Past payment model demonstrations that included community-based palliative care offer a window into how these services could generate cost savings and improved quality.
Among those demos is the Medicare Care Choices Model (MCCM), which ran between 2016 and 2021.
The model illustrated palliative care’s potential for driving down health care costs for seriously ill patients, especially during the last 12 months of life, according to Dianne Munevar, vice president of health care strategy at NORC at the University of Chicago.
“The palliative care [components of] the MCCM program help solve for some of the high rates of hospitalizations and [emergency department (ED)] visits that are driving up costs in that last year of life,” Munevar said during a recent Congressional briefing. “One potential option to both onramp and provide a level of care that’s necessary at the end of life is community-based palliative care. Community-based palliative care has the potential to improve end-of-life care and Medicare program costs.”
Cost savings in MCCM
The MCCM demo found that access to community-based palliative care can significantly drive down hospitalizations and emergency department visits, as well as related costs..
An analysis from the U.S. Centers for Medicare & Medicaid Services (CMS) of the program found that palliative care achieved some of the largest cost-savings during the last year of life, Munevar said. Patients that utilized community-based palliative care services were more likely to enroll in hospice further upstream, she indicated.
“We found that there is another $500 million in potential savings for 346,000 potentially eligible enrolled beneficiaries,” Munevar stated. “There’s about a 20% efficacy rate for the community-based palliative care program on top of hospice, earlier in the home and enrollment in hospice.”
During its demonstration period, the MCCM model reduced total Medicare spending among beneficiaries served by 14%, with total savings per patient reaching $7,254, according to a Center for Medicare & Medicaid Innovation’s (CMMI) evaluation of the program.
Palliative care also decreased ED visits by 14% and inpatient admissions by 26% while boosting hospice enrollment by 29%.

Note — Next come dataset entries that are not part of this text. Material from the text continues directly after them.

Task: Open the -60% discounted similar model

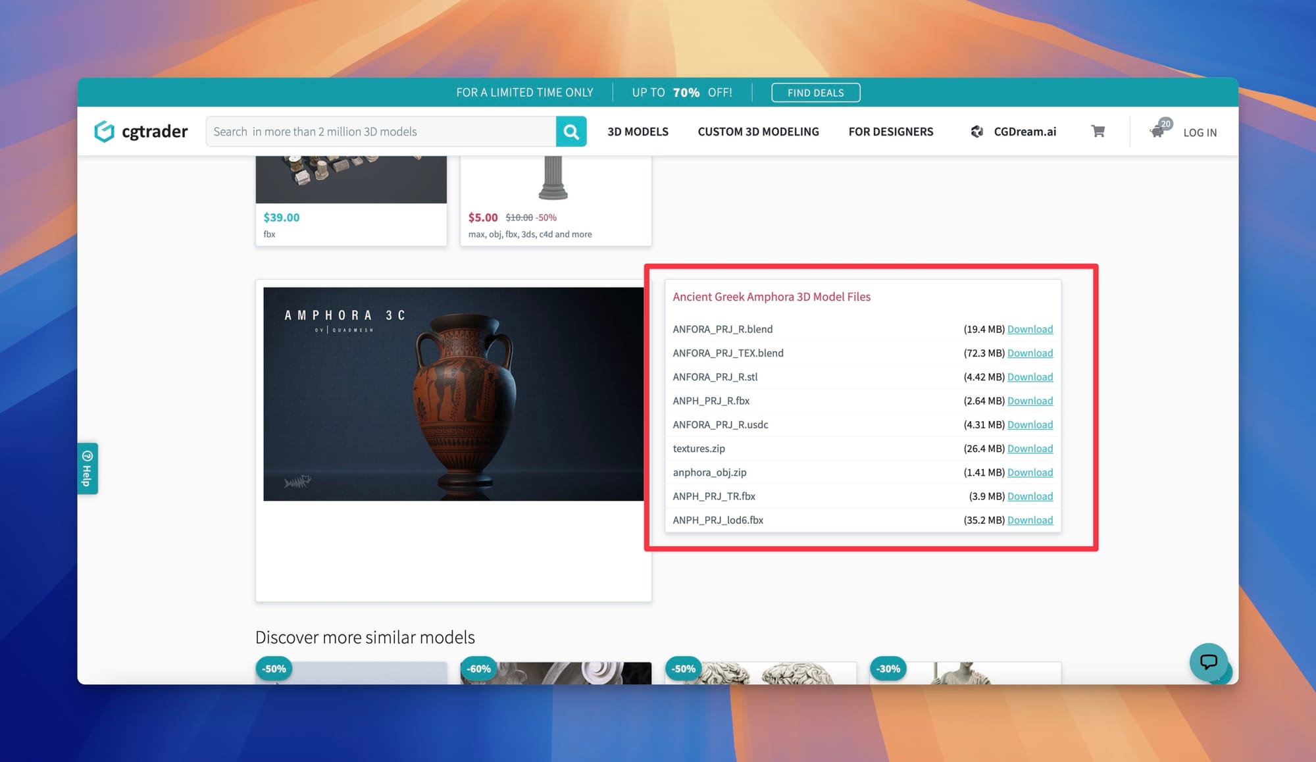Action: coord(555,674)
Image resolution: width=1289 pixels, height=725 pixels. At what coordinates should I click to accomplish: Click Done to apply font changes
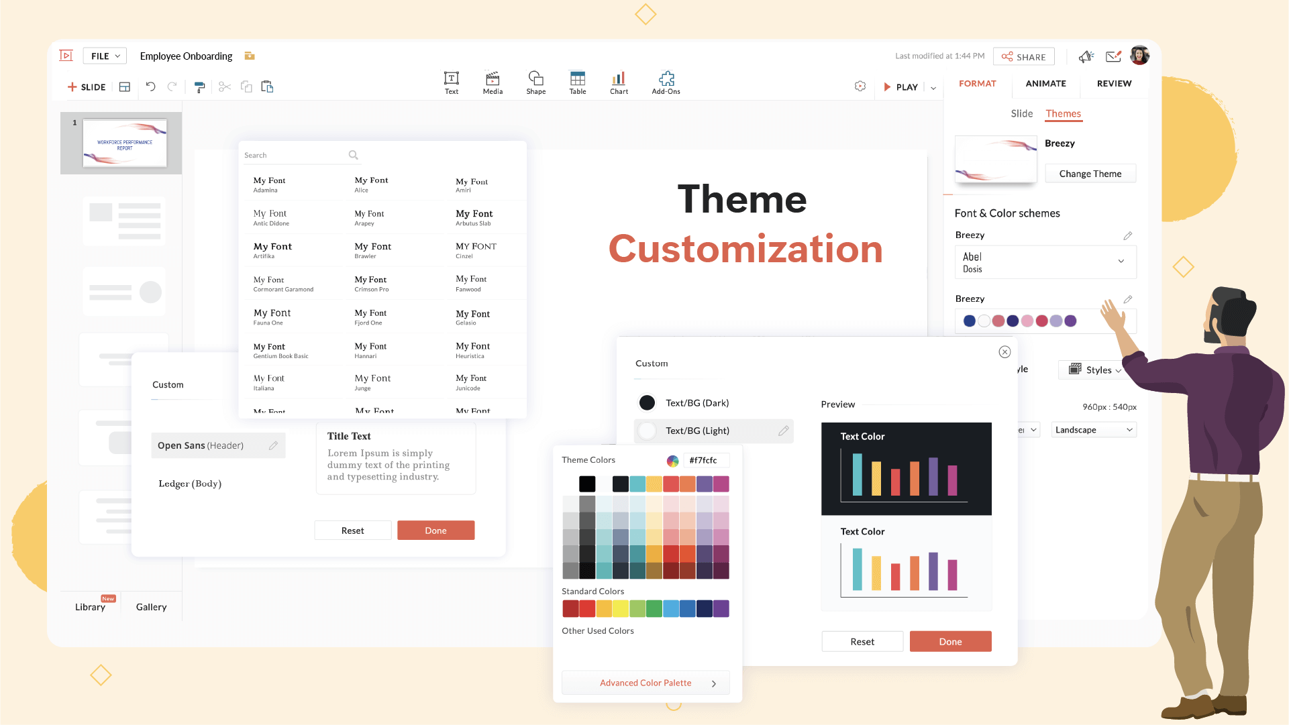(435, 529)
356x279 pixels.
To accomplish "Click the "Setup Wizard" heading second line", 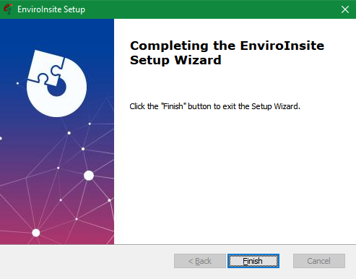I will click(175, 60).
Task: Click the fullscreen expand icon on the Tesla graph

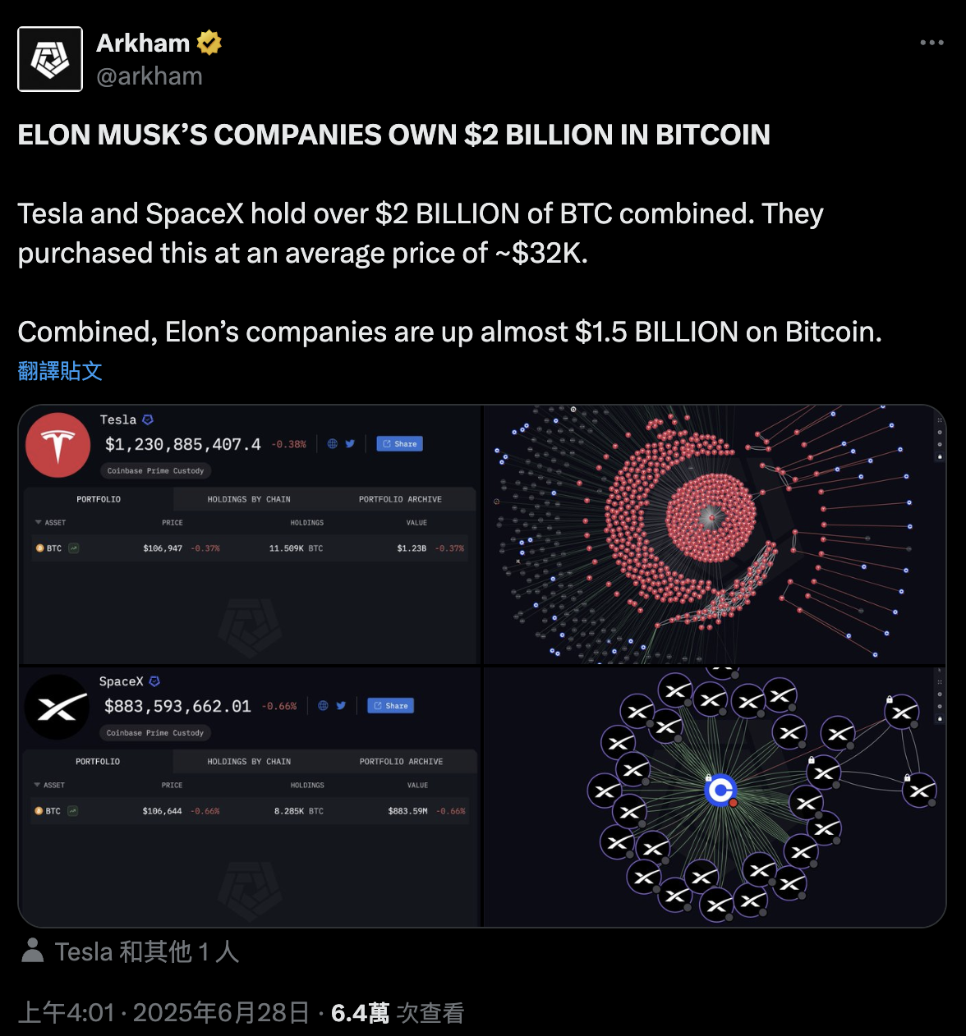Action: 940,420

“The [MCCM] we did was a palliative care model,” Ellen Lukens, deputy director of CMMI said at the Hospice News Palliative Care Conference. “It gives you a sense of the beneficiary continuum and how there needs to be different types of interventions and services related to value-based care. We don’t think we have all the answers, but we can look at all the data being collected from these models and [see] what happened in the model.”
Individuals living with serious illness utilize emergency care services at disproportionately higher rates than others, though many could benefit from community-based palliative care, according to a report from the Center to Advance Palliative Care (CAPC).
Where hospice fits in
Community-based palliative care services can also help eligible patients access hospice sooner, CAPC researchers indicated.
Community-based palliative care services have led to a 35% increase in hospice enrollment as well as a 240% rise in median hospice length of stay, the CAPC research found.
Lowering health care expenditures and improved hospice access were important pieces of the MCCM model, according to Davis Baird, director for government affairs for hospice at the National Association for Home Care & Hospice (NAHC).
Roughly 70% of cost savings that were derived from the MCCM model resulted from more timely care transitions to the hospice benefit, Baird said during the Capitol Hill briefing. The model demonstrated which reimbursement pieces are essential to include in a sustainable palliative care payment model, he stated.
“It’s a genesis for expansion in terms of improving or maintaining quality of care and driving savings in Medicare,” Baird said. “Testing the next generation of it that is more community-based, palliative care-like allows us to see what a sustainable payment and care model would do for this population. We also think it would most likely result in driving more timely access to hospice.”